** 18. Structural Subtyping **

----------------------------------------------------------------------------

18.1.

Can define subtyping rules over predefined types.  Called
*structural subtyping* rules.

Some possible rules for Core ML + subtyping:

Recall the kinds of type expressions we have:

tau ::= id
      | int | bool
      | tau -> tau
      | {id:tau, ... id:tau}
      | [id:tau, ..., id:tau]
      | rec id = tau
      | forall id. tau
      | ref tau

No subtyping over base types.  If we had richer numeric types, we
could define, e.g.

    int <= real
    float <= real
    real <= complex
    complex <= number

For record types: one record is a subtype of another if it has at
least all the fields of the supertype, whose types are "pointwise"
subtypes (since this implies that the subtype can be used wherever the
supertype can safely be used):


tau1 <= tau'
...
tauN <= tauN'
--------------------
{id1:tau1, ..., idN:tauN, ..., id(N+M):tau(N+M)} <= {id1:tau1', ..., idN:tauN'}

(Remember that order of fields in a record doesn't matter.)

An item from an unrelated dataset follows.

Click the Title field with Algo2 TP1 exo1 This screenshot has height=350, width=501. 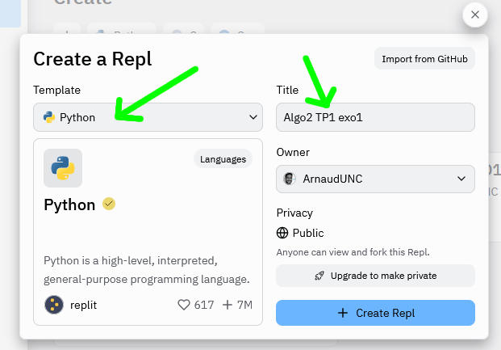375,117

If tuples are just sugared records, then longer tuples are subtypes of
shorter tuples, if the common components are pointwise subtypes.

For union types: one union is a subtype of another if it has no more
than the tags of the supertype, with component types that are
"pointwise" subtypes (since this means that code that handles a
particular set of possible tags will always work when given something
that's one of those tags):

tau1 <= tau'
...
tauN <= tauN'
--------------------
[id1:tau1, ..., idN:tauN] <=
    [id1:tau1', ..., idN:tauN', ..., id(N+M):tau(N+M)']

For functions, we might think a function is a subtype if its argument
& result types are subtypes:

tau1 <= tau1'
tau2 <= tau2'
--------------------
(tau1->tau2) <= (tau1'->tau2')

But we'd be wrong!  This rule would allow the following:

type t1 = {x:int}
type t2 = {x:int, y:bool}  (* t2 <= t1 *)
val f1:t1->t1 = lambda {x=x1}:t1. {x=x1 + 1}
val f2:t2->t2 = lambda {x=x1,y=y1}:t2. {x=(x1+1), y=(not y1)}
val f:t1->t1 = f2  (* type-correct, if typeof(f2) <= typeof(f) *)
f {x=0}  (* type-correct, but crashes! *)

A function of arrow type S that's a subtype of arrow type T has to be
able to handle any argument that can be passed to a function of type
T.  This means that S's argument type must be at least as general as
T's argument type, i.e. a *supertype* not a subtype.

In addition, a function of type S had better not return any value that
a caller of type T isn't expecting.  This means that S's result type
should be no more general than T's result type, i.e. a *subtype*.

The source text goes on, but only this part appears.